Integrating large language models in systematic reviews: a framework and case study using ROBINS-I for risk of bias assessment

Bashar Hasan; Samer Saadi; Noora S Rajjoub; Moustafa Hegazi; Mohammad Al-Kordi; Farah Fleti; Magdoleen Farah; Irbaz B Riaz; Imon Banerjee; Zhen Wang; Mohammad Hassan Murad

doi:10.1136/bmjebm-2023-112597

Integrating large language models in systematic reviews: a framework and case study using ROBINS-I for risk of bias assessment

BMJ Evid Based Med. 2024 Feb 21:bmjebm-2023-112597. doi: 10.1136/bmjebm-2023-112597. Online ahead of print.

Authors

Bashar Hasan^{1

2}, Samer Saadi^{3

2}, Noora S Rajjoub³, Moustafa Hegazi^{3

2}, Mohammad Al-Kordi^{3

2}, Farah Fleti^{3

2}, Magdoleen Farah^{3

2}, Irbaz B Riaz⁴, Imon Banerjee^{5

6}, Zhen Wang^{3

7}, Mohammad Hassan Murad^{3

2}

Affiliations

¹ Kern Center for the Science of Healthcare Delivery, Mayo Clinic, Rochester, Minnesota, USA Hasan.Bashar@mayo.edu.
² Public Health, Infectious Diseases and Occupational Medicine, Mayo Clinic, Rochester, Minnesota, USA.
³ Kern Center for the Science of Healthcare Delivery, Mayo Clinic, Rochester, Minnesota, USA.
⁴ Division of Hematology-Oncology Department of Medicine, Mayo Clinic, Rochester, Minnesota, USA.
⁵ Department of Radiology, Mayo Clinic Arizona, Scottsdale, Arizona, USA.
⁶ School of Computing and Augmented Intelligence, Arizona State University, Tempe, Arizona, USA.
⁷ Health Care Policy and Research, Mayo Clinic Minnesota, Rochester, Minnesota, USA.

PMID: 38383136
DOI: 10.1136/bmjebm-2023-112597

Abstract

Large language models (LLMs) may facilitate and expedite systematic reviews, although the approach to integrate LLMs in the review process is unclear. This study evaluates GPT-4 agreement with human reviewers in assessing the risk of bias using the Risk Of Bias In Non-randomised Studies of Interventions (ROBINS-I) tool and proposes a framework for integrating LLMs into systematic reviews. The case study demonstrated that raw per cent agreement was the highest for the ROBINS-I domain of 'Classification of Intervention'. Kendall agreement coefficient was highest for the domains of 'Participant Selection', 'Missing Data' and 'Measurement of Outcomes', suggesting moderate agreement in these domains.
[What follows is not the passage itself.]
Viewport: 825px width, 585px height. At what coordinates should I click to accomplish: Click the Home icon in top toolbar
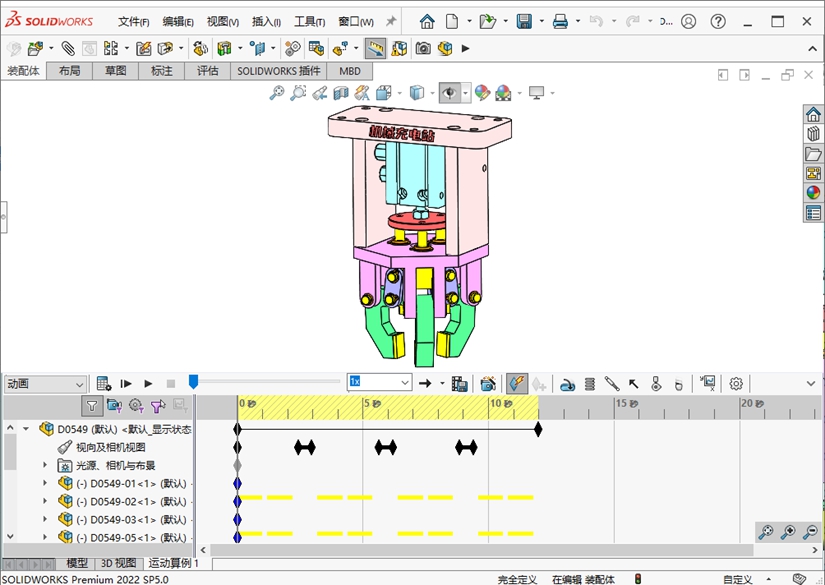(427, 21)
Raw agreement about the overall risk of bias across domains was 61% (Kendall coefficient=0.35). The proposed framework for integrating LLMs into systematic reviews consists of four domains: rationale for LLM use, protocol (task definition, model selection, prompt engineering, data entry methods, human role and success metrics), execution (iterative revisions to the protocol) and reporting. We identify five basic task types relevant to systematic reviews: selection, extraction, judgement, analysis and narration. Considering the agreement level with a human reviewer in the case study, pairing artificial intelligence with an independent human reviewer remains required.

Keywords: Evidence-Based Practice; Methods; Systematic Reviews as Topic.